Leon Powe, a player sans ACL, whose six-year NBA career exudes afterthought outside his first three in Boston, played a crucial role in the Celtics first championship run since 1986.
“I just liked who Powe was as a guy. Double ACL. People thought he was dead,” recalls Papile. On draft night in 2006, when the checkbook holders “left the room,” Papile cut a $400,000 deal with Denver Nuggets GM Mark Warkentein, buying the ailing Leon Powe’s draft rights.
“I just wanted Powe, so I bought the pick from Warkentein,” says Papile.

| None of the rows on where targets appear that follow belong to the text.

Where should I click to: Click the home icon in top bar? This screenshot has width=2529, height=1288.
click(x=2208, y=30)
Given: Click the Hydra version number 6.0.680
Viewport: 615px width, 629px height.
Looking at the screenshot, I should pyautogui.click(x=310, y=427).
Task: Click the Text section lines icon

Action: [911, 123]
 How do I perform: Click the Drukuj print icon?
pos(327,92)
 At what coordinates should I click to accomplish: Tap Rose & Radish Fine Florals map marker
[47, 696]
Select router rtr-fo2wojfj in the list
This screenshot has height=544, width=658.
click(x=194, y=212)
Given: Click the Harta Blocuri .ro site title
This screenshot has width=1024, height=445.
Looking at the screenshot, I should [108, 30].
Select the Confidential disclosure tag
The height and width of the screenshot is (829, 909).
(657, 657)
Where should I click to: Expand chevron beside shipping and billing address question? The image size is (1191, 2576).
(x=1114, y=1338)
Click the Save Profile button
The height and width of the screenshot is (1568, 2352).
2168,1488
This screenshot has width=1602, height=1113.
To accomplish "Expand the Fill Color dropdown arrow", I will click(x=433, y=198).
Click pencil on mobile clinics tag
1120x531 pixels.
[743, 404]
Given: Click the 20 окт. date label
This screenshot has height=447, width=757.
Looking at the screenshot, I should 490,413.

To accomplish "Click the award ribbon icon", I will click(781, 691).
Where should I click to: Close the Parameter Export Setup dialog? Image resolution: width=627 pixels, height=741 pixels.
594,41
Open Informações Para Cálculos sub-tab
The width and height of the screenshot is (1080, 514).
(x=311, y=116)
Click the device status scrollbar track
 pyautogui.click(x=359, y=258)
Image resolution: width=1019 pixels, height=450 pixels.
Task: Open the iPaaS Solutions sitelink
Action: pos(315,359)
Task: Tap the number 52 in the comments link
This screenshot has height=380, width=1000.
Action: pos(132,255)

Backing up Kevin Garnett, Kendrick Perkins, and Glen Davis, Leon Powe was no superstar. But his 21 points in just 14 minutes during Game Two of the NBA Finals catalyzed the series momentum and a 17th NBA Championship banner to Boston. At the 2006 NBA Draft, Leo Papile wagered on a “Double ACL,” the ailment permanently sidelining Papile in the mid ’70s when he began coaching and first bet on himself.
Retiring from the NBA three years after winning a world title ring in 2008, Papile collects a pension and swims Miami Beach in the winter. He spends the rest of the year with his fantasy team, the Boston Amateur Basketball Club.
“Technology put guys like me in an NBA hospice bed,” quips Papile. “Liberated from NBA nuclear winter, I now winter at a tropical hide on Key Biscayne.”
When Jack Kerouac, Papile’s hero, wrote down all the tramps he met from Lowell to Los Angeles, gave them names, stories and direction, Papile chased the America Kerouac lived. But he conquered a sports world that Kerouac fantasized.
“For anyone to live the way Leo’s lived his life, survived and been so successful doing what he’s loved, it’s really unbelievable,” recounts Mackey. If finding a pen along the way, Leo Papile becomes basketball’s great poet. He opts instead to live a dreamer’s life.